Statements: Execution of statements handles basic control flows including sequencing, conditionals, loops, and function calls, emphasizing deterministic execution owing to the purity of expressions. The semantics elegantly manage statement outcomes such as normal completion, breaks, and returns.

These semantics are characterized within a mechanized framework using Coq, facilitating rigorous formal verification efforts.

CompCert Compiler Integration

The Clight language is integral to the CompCert compiler front-end, which translates it to the Cminor intermediate representation, further transformed by the back-end to PowerPC assembly code. The transformation process involves resolving operator overloading and managing variable placement, all while preserving semantic equivalence, meticulously verified with Coq. This proves the power of mechanized semantics to ensure the correctness of complex compiler transformations.

Validation and Trustworthiness

The authors acknowledge the challenges in ensuring that the formal Clight semantics align with practical expectations of C standards.
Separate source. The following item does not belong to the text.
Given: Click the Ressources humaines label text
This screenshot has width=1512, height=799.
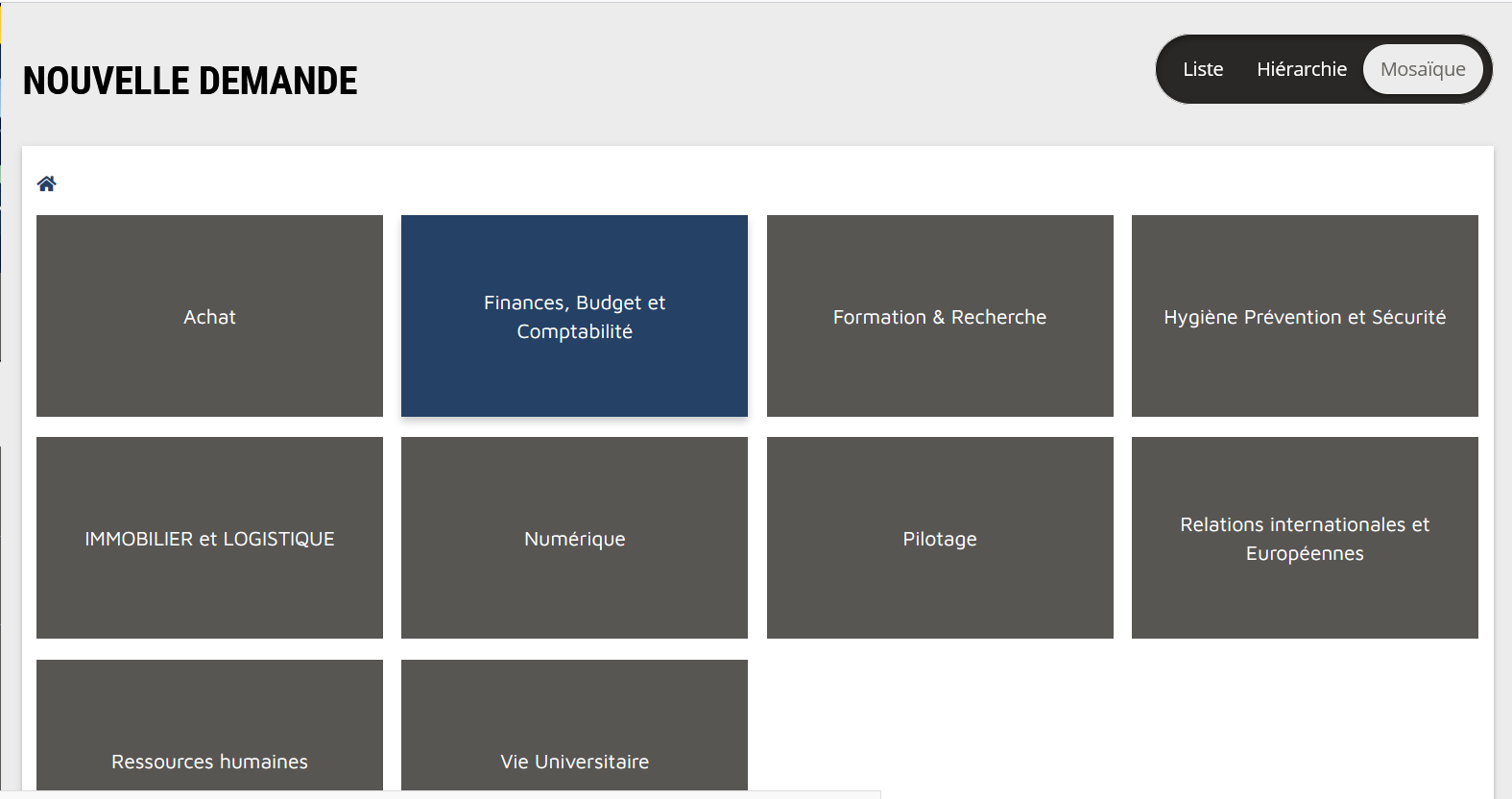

They propose:

Manual Reviews: Although the complex Coq specifications pose challenges, conversion to inference rule formats could aid expert reviews.
Proven Correctness: The use of semantics-preserving translations and equivalence proofs between different semantic styles (e.g., operational and axiom-based) serve to validate both the Clight semantics and the CompCert compiler.
Executable Semantics: Plans for developing a reference interpreter that directly follows the operational semantics further enhance validation efforts, allowing execution and testing of Clight specifications.

Related Work

The formalization of C semantics mechanized in proof assistants like Coq and HOL is a relatively new endeavor. Cholera and other such semantics focus on achieving correctness certification for different language subsets. Compared to these, Clight aims for a manageable yet comprehensive semantics useful in certified compilation within robust frameworks like CompCert.

Implications and Future Directions

The mechanized semantics of Clight not only aid in verified compiler design but also hold potential for impacting static analysis, program provers, and formal verification of C programs. Future research could explore enriching Clight with constructs like goto and enhancing its memory model, thereby broadening its application scope in formal verification tools. Furthermore, extending user-friendly language subsets while maintaining formal rigor remains a hopeful pursuit in mechanized language semantics.